Come the election, he will have served as commissioner for nearly 12 years. That’s longer than any police commissioner in city history. Too long for any man.
During those 12 years, Bloomberg has allowed him to operate with no outside supervision or oversight. The result has been a total lack of transparency within the department.
Instead of retaining Kelly, the next mayor should appoint someone to investigate what’s gone inside the department for the past 12 years.
He can start with the Intelligence Division and its pernicious rivalry with the FBI. He might examine the circumstances in which Intelligence Division head David Cohen nearly blew the investigation of Colorado-based subway bomber Najibullah Zazi by secretly contacting an NYPD informant, who tipped off Zazi’s father.
Next, he might examine the NYPD Counter Terrorism Foundation, the police department’s own non-profit organization that raised hundreds of thousands of dollars from secret donors to bring a former CIA official to New York to expound his theory of “homegrown” terrorism as the department’s “Scholar in Residence.”
After budgeting $170,000 for the so-called scholar, there’s still a couple of hundred thousand dollars unaccounted for, according to the foundation’s public filings.

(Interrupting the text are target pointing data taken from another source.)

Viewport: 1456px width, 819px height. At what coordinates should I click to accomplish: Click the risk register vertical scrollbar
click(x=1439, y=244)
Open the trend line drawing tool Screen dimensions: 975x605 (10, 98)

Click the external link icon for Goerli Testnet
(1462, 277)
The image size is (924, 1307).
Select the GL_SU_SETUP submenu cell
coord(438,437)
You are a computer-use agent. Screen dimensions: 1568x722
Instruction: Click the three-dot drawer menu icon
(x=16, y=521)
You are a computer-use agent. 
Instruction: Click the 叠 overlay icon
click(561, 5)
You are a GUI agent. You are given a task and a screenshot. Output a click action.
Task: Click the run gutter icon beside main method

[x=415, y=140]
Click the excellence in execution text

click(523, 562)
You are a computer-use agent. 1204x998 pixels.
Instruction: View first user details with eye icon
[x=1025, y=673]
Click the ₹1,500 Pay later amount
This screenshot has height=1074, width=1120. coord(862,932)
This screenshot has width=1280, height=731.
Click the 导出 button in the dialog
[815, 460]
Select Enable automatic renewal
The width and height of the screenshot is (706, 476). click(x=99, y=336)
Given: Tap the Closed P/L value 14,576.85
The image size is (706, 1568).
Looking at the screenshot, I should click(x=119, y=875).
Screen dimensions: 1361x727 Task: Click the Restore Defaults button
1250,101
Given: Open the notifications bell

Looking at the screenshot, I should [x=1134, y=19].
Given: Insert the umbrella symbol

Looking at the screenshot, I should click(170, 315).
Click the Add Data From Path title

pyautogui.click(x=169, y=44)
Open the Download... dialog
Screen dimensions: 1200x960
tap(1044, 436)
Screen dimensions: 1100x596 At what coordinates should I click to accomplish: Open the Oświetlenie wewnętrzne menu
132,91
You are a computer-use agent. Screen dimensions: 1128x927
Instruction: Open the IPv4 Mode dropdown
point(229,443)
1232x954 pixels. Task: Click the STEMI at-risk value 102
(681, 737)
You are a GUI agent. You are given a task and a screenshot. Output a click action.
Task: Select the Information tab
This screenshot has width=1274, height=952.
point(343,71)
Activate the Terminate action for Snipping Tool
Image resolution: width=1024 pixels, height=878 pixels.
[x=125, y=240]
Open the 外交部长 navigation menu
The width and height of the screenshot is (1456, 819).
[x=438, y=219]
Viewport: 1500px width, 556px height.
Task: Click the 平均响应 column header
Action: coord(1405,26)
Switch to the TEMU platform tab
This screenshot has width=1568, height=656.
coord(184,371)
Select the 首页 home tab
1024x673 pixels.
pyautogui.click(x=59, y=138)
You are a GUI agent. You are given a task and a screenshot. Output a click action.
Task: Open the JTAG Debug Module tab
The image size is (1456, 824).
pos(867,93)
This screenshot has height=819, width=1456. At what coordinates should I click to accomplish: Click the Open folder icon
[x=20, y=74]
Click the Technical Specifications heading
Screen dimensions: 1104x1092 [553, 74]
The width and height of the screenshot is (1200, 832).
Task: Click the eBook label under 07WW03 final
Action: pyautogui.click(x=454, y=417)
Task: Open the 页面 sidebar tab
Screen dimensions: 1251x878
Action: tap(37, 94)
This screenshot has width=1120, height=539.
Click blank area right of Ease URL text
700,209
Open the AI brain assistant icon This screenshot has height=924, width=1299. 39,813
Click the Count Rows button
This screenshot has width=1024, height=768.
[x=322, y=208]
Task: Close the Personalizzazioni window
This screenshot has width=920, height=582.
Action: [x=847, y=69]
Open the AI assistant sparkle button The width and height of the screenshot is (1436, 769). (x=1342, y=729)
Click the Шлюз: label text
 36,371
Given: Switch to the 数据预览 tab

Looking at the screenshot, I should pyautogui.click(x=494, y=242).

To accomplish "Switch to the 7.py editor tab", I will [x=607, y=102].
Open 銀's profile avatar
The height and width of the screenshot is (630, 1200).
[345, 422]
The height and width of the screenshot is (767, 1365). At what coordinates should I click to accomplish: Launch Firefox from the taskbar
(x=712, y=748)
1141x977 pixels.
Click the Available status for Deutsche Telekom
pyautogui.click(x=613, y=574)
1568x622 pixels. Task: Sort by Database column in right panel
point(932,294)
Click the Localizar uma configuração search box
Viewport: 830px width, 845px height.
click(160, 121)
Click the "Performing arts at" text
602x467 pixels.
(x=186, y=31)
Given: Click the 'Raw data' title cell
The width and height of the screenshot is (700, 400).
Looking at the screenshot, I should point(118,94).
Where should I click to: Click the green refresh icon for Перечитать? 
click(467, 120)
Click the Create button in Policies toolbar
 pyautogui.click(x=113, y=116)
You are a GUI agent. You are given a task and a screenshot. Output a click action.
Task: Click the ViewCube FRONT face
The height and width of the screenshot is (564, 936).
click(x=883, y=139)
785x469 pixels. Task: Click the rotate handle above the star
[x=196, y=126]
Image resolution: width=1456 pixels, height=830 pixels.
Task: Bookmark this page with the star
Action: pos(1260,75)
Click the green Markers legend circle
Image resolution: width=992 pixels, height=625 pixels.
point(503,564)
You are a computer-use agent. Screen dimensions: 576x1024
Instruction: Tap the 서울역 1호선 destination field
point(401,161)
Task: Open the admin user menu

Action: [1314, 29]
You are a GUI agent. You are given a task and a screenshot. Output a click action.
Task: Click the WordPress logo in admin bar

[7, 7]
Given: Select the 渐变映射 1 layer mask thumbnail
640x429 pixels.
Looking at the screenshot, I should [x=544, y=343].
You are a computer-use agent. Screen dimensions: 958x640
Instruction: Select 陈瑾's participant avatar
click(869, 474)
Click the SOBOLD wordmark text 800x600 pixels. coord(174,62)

Also unaccounted for — now nearly two years later — is Kelly’s ballyhooed report from his blue-ribbon commission on whether or not the NYPD systemically downgrades crimes. That commission was Kelly’s answer to the KGB-like forced incarceration of whistle-blower cop Adrian Schoolcraft.
Queens District Attorney Richard Brown may have concluded that no crime was committed regarding Schoolcraft’s incarceration. But the police who brought him to the psych ward of Jamaica Hospital did so, not for therapy, but as punishment.
Lastly, someone might want to look into the Police Foundation’s multi-million financing of department projects, including Kelly’s personal perks.
We know about his freebies at the Harvard Club, courtesy of NYPD Confidential. We also know about the paid public relations consultant to whom the Police Foundation paid hundreds of thousands of dollars to help Kelly when he considered running for mayor.
Someone might investigate what else is out there.